Dr. John F. Fanselow is the classroom mentor/co-explorer you always wanted, whether you are teaching English as a second or foreign language or simply wanting to make your classroom instruction more engaging. The author of the groundbreaking book Breaking Rules challenges you to really notice what you are doing in your classroom, offers alternative activities to make your teaching more engaging, and then shows you how the activities work in videos with actual students.
"One could well teach English for a lifetime with no other ESOL book than this." Robert Oprandy, Professor Emeritus, University of the Pacific
Small Changes in Teaching Big Results in Learning is simple enough to use as a textbook for beginning teachers in a teacher preparation course, challenging enough for experienced teachers to use for personal professional development, and the perfect companion for teachers who want to more deeply understand their reflective practice.

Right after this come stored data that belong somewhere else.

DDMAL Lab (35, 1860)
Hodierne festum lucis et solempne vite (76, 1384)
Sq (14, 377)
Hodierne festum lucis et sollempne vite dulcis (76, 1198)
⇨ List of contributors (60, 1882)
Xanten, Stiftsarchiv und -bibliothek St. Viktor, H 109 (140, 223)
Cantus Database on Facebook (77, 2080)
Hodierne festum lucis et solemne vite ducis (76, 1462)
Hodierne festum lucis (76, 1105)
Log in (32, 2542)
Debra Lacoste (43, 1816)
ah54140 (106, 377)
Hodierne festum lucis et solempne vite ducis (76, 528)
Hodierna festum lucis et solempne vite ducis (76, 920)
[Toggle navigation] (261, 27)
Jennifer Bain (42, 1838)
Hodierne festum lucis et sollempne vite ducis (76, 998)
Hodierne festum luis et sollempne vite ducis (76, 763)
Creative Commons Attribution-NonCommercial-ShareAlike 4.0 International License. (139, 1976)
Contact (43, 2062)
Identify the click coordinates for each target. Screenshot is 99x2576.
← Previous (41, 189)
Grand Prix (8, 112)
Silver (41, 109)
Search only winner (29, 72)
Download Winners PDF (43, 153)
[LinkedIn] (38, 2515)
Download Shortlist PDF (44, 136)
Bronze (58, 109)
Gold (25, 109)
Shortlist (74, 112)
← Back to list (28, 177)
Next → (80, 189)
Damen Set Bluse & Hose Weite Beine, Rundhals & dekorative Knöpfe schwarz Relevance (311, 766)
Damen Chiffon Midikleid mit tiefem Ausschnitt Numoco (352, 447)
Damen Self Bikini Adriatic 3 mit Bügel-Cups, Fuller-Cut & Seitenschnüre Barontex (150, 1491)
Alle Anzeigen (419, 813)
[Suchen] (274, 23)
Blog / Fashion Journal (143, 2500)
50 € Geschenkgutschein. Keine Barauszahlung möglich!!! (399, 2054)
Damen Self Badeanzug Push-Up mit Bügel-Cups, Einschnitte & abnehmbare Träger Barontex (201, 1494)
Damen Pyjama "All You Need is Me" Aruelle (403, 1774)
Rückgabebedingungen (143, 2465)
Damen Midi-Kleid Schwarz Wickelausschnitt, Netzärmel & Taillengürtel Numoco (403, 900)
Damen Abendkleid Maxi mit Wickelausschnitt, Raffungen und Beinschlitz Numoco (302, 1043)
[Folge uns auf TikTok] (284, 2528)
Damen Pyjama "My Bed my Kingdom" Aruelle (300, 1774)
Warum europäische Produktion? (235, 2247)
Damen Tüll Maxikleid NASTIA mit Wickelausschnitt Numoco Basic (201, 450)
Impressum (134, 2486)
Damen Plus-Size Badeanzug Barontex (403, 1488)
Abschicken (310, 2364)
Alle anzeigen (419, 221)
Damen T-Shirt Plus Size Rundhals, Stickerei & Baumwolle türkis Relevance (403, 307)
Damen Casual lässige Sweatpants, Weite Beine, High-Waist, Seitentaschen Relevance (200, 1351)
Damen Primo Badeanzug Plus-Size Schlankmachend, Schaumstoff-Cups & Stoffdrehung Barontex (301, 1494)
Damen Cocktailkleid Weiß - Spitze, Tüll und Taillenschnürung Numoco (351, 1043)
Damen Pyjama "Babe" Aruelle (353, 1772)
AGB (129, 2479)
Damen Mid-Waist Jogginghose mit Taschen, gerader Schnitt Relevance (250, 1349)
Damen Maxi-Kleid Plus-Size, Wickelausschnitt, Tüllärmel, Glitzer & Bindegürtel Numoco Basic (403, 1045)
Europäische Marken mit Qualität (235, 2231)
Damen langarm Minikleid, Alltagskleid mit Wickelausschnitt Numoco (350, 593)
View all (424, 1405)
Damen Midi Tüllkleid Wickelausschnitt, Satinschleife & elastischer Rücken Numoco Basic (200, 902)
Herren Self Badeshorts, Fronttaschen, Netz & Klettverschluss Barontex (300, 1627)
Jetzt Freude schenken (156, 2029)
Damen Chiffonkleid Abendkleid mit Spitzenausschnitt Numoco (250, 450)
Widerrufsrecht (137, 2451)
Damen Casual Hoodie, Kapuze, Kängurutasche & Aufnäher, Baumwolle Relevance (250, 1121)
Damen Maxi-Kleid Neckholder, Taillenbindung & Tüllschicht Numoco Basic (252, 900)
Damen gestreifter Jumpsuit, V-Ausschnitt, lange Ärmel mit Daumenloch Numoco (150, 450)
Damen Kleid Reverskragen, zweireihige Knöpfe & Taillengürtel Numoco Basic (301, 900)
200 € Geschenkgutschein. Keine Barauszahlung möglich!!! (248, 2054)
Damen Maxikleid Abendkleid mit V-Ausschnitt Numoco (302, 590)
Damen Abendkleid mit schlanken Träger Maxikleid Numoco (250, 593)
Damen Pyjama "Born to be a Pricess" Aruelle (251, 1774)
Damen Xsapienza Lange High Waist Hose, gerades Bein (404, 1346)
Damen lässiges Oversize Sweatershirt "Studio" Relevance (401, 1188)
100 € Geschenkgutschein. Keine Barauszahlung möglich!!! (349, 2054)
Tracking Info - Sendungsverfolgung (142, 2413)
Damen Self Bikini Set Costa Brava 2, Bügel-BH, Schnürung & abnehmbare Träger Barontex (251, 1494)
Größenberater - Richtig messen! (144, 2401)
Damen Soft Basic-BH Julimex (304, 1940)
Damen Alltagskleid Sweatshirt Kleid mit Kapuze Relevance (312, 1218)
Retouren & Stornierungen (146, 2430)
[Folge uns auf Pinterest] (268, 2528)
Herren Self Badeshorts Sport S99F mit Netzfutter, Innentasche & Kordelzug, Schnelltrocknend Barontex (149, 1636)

What we and our students want to do, what we actually do, and what we think we do are different. The activities, essays and videos in Small Changes will enable you to decrease the gap between wanting, doing and thinking.
The approach in Small Changes is at once simple and challenging:
- You watch videos introducing new activities and types of feedback.
- You read more about the activities you saw in action.
- You try them out in your own classes.
As you master the activities and types of feedback introduced in this book, you will be able to move from teaching as a ritual to teaching as discovery. You will decrease the time you spend making lesson plans, quizzes and tests, looking for the ideal syllabus, and preparing worksheets and handouts and, as a result, you will have more time to analyze transcriptions and video clips of what you and your students are doing.
"I have had 'many jobs, but only one career: a love affair with an attempt to understand what the hell we are doing as teachers 'in minutely organized particulars' and from multiple perspectives." (Remarks by John F. Fanselow when the President of Teachers College presented him with the Teachers College, Columbia University Distinguished Alumni Award in 2005.)